┌────────

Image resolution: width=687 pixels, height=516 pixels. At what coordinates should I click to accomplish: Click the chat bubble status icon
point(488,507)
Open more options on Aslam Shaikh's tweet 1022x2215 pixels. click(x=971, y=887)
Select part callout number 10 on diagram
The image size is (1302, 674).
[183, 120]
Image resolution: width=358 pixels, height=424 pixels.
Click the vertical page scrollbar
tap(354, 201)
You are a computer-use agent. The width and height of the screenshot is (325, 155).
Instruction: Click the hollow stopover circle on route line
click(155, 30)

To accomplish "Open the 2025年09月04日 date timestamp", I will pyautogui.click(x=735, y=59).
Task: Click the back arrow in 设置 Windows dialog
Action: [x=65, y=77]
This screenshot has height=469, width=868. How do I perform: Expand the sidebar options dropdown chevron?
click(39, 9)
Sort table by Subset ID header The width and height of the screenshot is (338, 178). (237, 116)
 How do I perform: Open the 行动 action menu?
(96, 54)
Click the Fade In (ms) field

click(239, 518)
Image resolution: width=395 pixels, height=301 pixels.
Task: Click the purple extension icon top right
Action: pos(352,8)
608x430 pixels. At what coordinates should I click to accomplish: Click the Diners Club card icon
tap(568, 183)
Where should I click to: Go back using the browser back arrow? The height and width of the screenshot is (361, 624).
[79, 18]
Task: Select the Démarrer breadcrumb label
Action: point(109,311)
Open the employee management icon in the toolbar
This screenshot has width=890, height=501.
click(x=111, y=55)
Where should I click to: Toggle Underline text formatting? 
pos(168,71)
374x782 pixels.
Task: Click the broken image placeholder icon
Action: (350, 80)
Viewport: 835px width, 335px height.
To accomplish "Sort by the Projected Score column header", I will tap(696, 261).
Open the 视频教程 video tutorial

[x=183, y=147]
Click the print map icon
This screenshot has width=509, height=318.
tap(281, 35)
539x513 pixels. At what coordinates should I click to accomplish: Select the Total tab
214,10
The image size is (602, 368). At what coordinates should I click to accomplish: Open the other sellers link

└────────

### [ASSIGNED TASK]
Lines from the one containing "Click the print map icon" through the final line of the entries are the only ones to print, and each must match exactly.

### [ANSWER]
Click the print map icon
This screenshot has width=509, height=318.
tap(281, 35)
539x513 pixels. At what coordinates should I click to accomplish: Select the Total tab
214,10
The image size is (602, 368). At what coordinates should I click to accomplish: Open the other sellers link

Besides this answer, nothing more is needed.